Still others apply John’s words to the Great Altar to Zeus Soter for which Pergamum was famous. True, this altar was outstanding due to its immense size, but it does not seem reasonable to conclude that merely that fact would determine where Satan’s throne is. When we consider that Satan is termed the invisible “god of this system of things,” it is apparent that his throne would be something more than a mere pile of stones.—2 Cor. 4:4; Matt. 4:8-10.
Rather, what seems to be the most reasonable explanation of John’s words is that what made them apply to Pergamum was its temple and cult of the worship of the emperor. Certainly this form of worship presented a serious threat to the early Christians; many were the martyrs it caused because Christians kept integrity and refused to compromise.

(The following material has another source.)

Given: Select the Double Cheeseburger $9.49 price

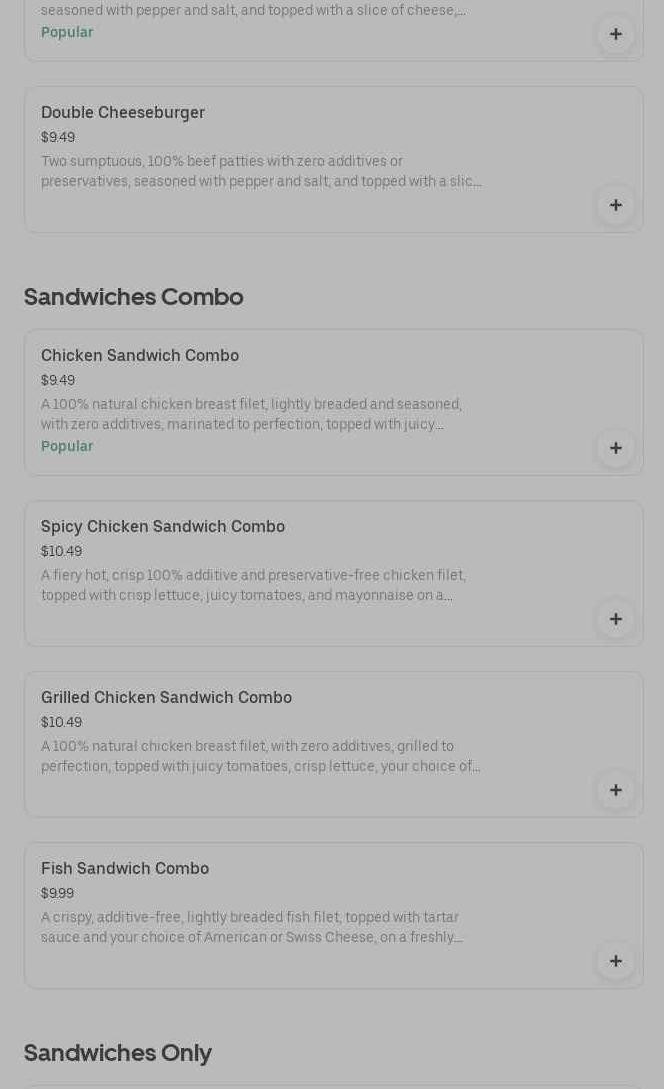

Since Revelation 2:13 mentions Satan’s throne in the same breath with the martyrdom of Antipas, it is reasonable to conclude that the two have an association, and this they would have if Satan’s throne referred to the worship of the emperor or the State.
Perhaps an even more powerful reason for so interpreting John’s words is the fact that the book of Revelation was written for the benefit of not solely those living in John’s day but even more so those in our day; and today the worship of the emperor in the giving of religious adoration to the State has again manifested itself on every hand. It was seen in Nazi Germany, Fascist Italy, and is being seen in all Communist and other totalitarian lands and even in some claiming to be democracies. The words at Revelation 2:13 are indeed encouraging to all who suffer today for taking a firm stand as did Antipas in the first century.
1 Encyclopædia Britannica, 9th Edition, Vol. 18, p. 538.
2 The Attalids of Pergamum—Hansen, p. 10.
3 Pergamos (German)—T. L. Ussing. pp. 3, 4.
4 The Standard History of the World, Vol. 3, pp. 1049-51.
5 Universal History—Goodrich, pp. 263, 264.
6 The Cambridge Ancient History, Vol. 8, p. 608.
7 Encyclopedia Americana, Vol. 17, p. 319.
8 Encyclopædia Britannica, 1959 Edition, Vol. 10, p. 818.
9 Die Kulte und Heiligtümer der Götter in Pergamum—Ohlenmutz.
10 Harper’s Bible Dictionary, p. 538.
11 The Bible and Archaeology—J. A. Thompson, pp. 414-417.
12 “Babylon the Great Has Fallen!” God’s Kingdom Rules!, pp. 331-333.
While the interpretation invariably given to this frieze is that it represents the cultured Pergamenians battling the barbaric Gauls, what may well be a more logical explanation in view of the emphasis on the mystic in Pergamum is that it is based on legends that have come down through the years of the sons of God and the mighty men of Noah’s day, as recorded at Genesis, chapter 6.—The Early Renaissance, by J. M. Hoppin.
In passing it might be noted that this description is in striking contrast to the way the Romans viewed Pergamum, for they spoke of it as the most illustrious, the most distinguished, the one “preeminent above all the towns of the Roman province of Asia.”